Tensor Network B-splines for high-dimensional function approximation

Abstract

B-splines are basis functions for the spline function space and are extensively used in applications requiring function approximation. The generalization of B-splines to multiple dimensions is done through tensor products of their univariate basis functions. The number of basis functions and weights that define a multivariate B-spline surface, therefore, increase exponentially with the number of dimensions, i.e. B-splines suffer from the curse of dimensionality. Tensor network theory provides a mathematical framework to alleviate the curse of dimensionality of B-splines by representing the high-dimensional weight tensor as a low-rank approximation. This thesis presents the Tensor Network B-spline (TNBS) model, along with an optimization algorithm that allows the estimation of the exponentially large weight tensor directly from data, without ever needing to explicitly construct it. P-spline regularization is incorporated to induce additional smoothness and ensure the B-spline hypersurface generalizes well across the high-volume domain.
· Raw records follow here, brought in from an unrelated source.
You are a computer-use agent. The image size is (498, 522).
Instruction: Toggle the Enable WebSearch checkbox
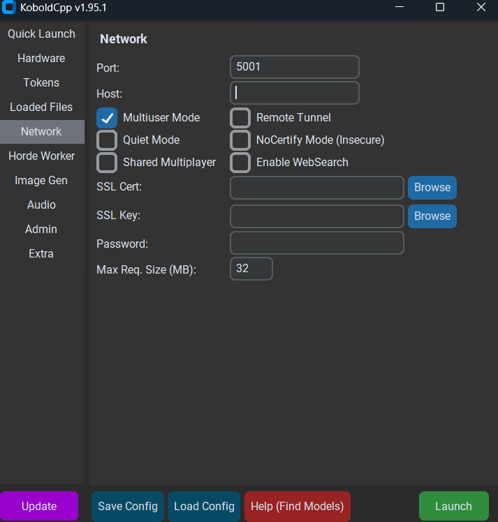click(x=240, y=163)
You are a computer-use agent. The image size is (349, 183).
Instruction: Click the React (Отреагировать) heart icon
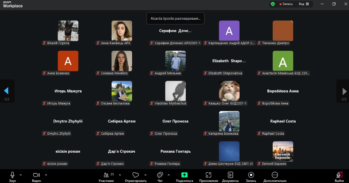click(136, 175)
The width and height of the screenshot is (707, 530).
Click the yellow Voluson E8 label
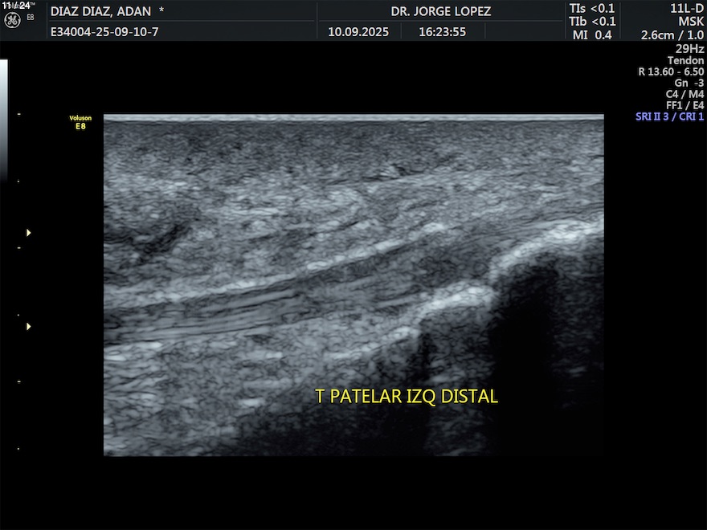[80, 121]
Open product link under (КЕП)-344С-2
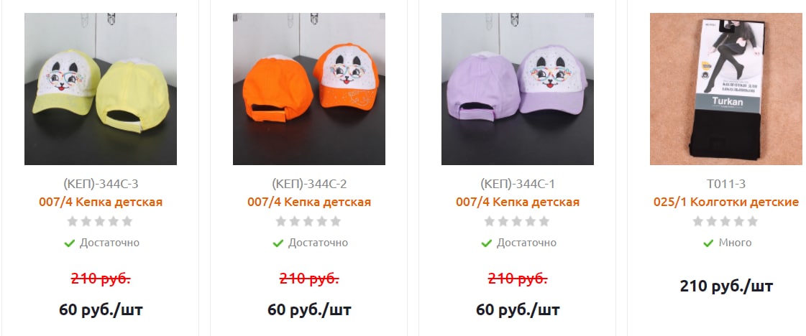806x336 pixels. coord(309,202)
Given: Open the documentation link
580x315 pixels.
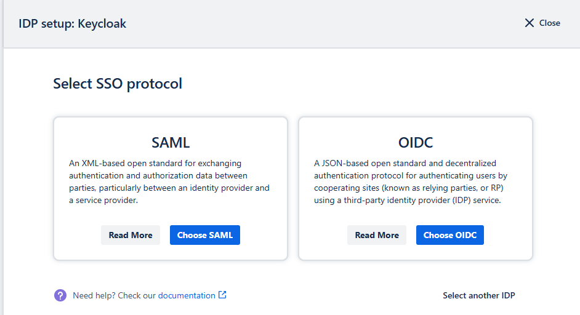Looking at the screenshot, I should click(x=187, y=295).
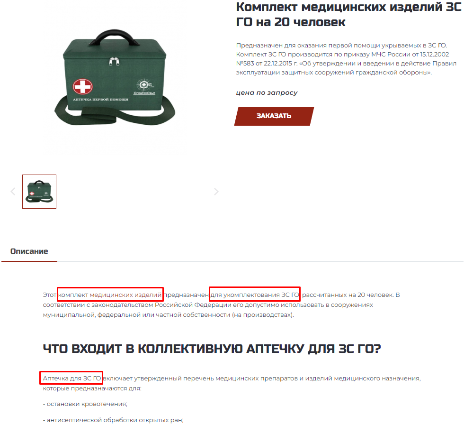The height and width of the screenshot is (425, 464).
Task: Click the ЗАКАЗАТЬ order button
Action: pyautogui.click(x=274, y=116)
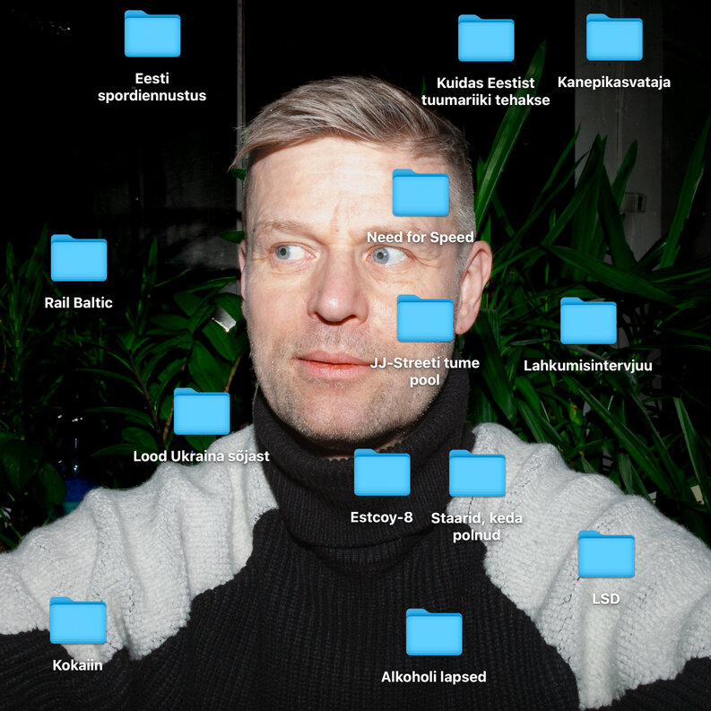Viewport: 711px width, 711px height.
Task: Click the "Eesti spordiennustus" name label
Action: coord(152,87)
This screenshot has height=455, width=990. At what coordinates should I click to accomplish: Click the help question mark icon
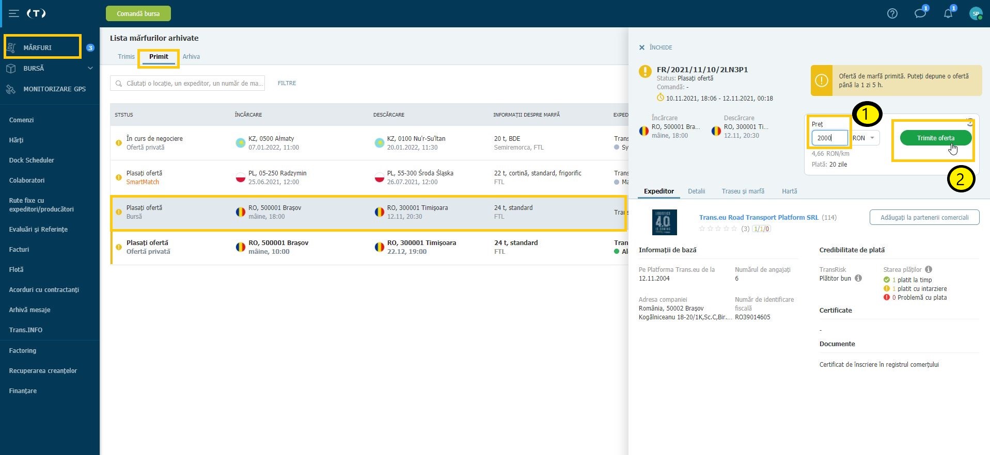[892, 13]
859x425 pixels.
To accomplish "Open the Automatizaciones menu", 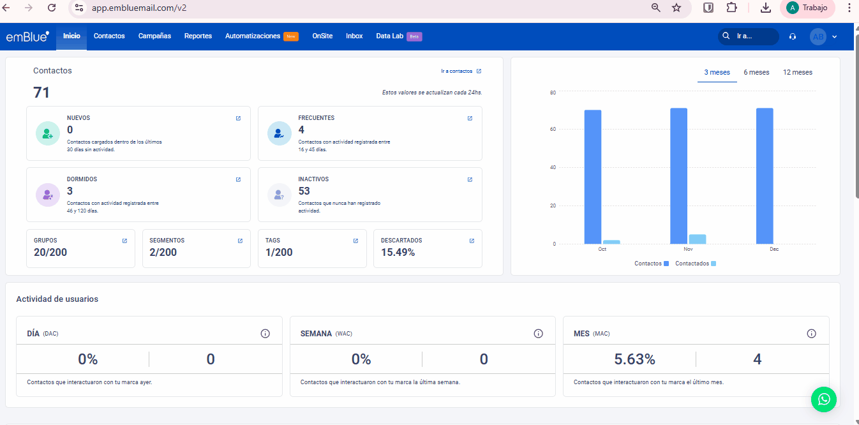I will tap(253, 36).
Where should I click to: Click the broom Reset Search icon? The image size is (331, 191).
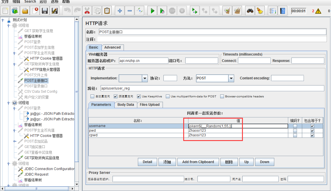click(x=260, y=11)
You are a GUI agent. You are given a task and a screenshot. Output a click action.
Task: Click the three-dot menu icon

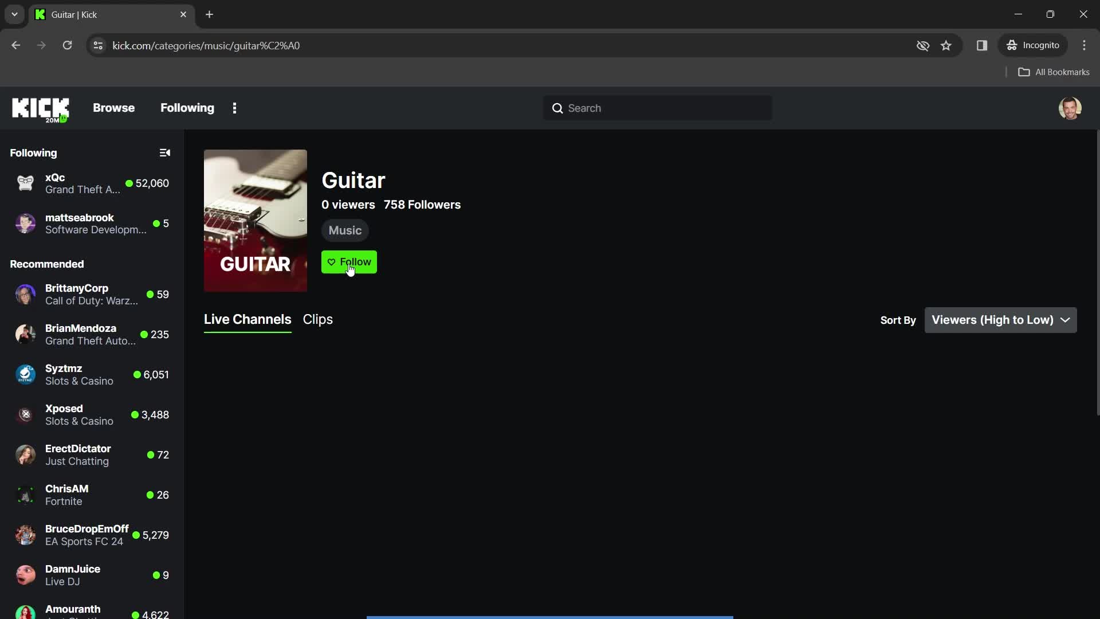pyautogui.click(x=234, y=107)
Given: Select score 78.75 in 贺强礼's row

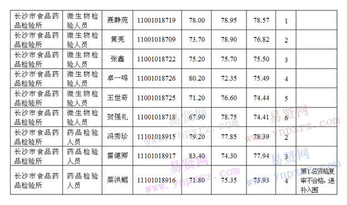Looking at the screenshot, I should coord(229,117).
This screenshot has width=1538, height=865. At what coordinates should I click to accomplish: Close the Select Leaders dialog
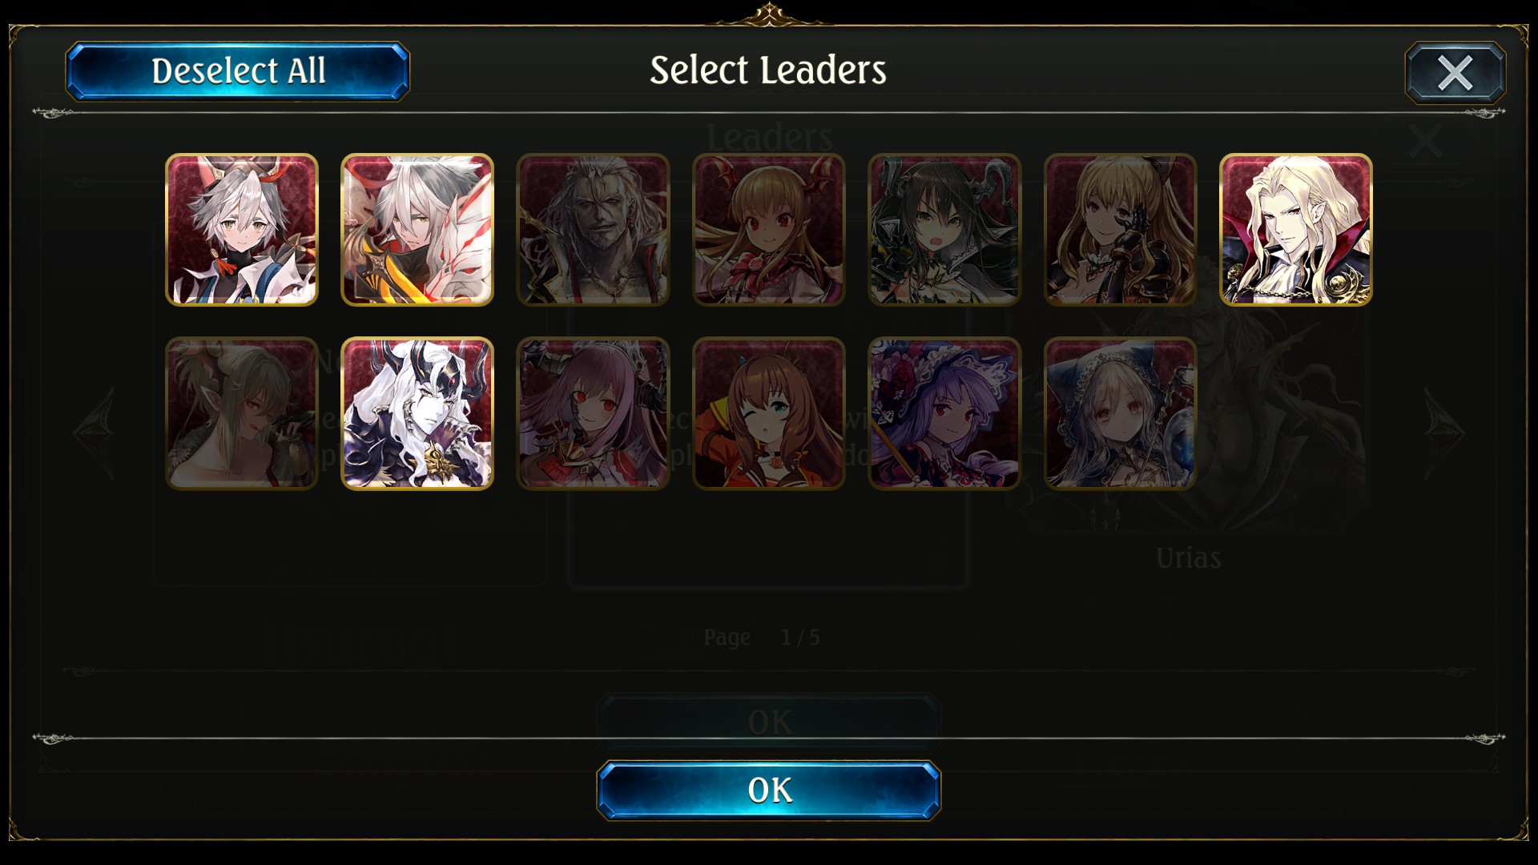click(x=1455, y=72)
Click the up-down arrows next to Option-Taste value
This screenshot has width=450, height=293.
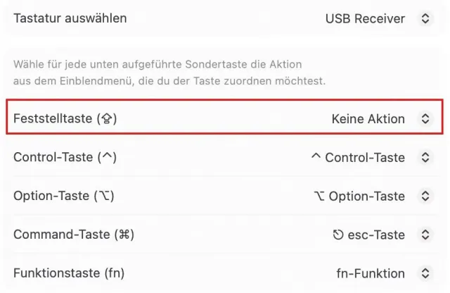pos(425,197)
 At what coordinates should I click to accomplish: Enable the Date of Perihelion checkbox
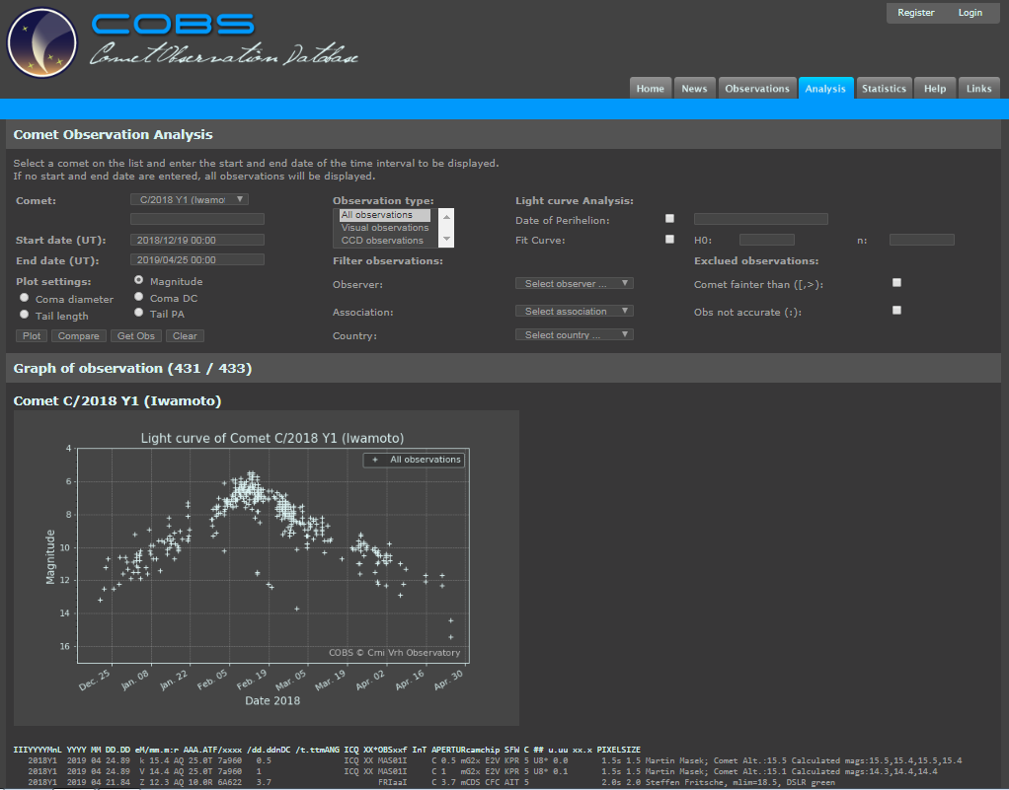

The developed TNBS framework opens doors for the application of B-spline theory in high-dimensional function approximation. This thesis provides an overview of both B-spline and tensor network theory, then uses it to derive the TNBS model. We validate the effectiveness of the model through an application in black-box nonlinear system identification using a NARX approach. An open-source MATLAB implementation of TNBS is made available on GitHub. The work is concluded with some recommendations for further research on this topic.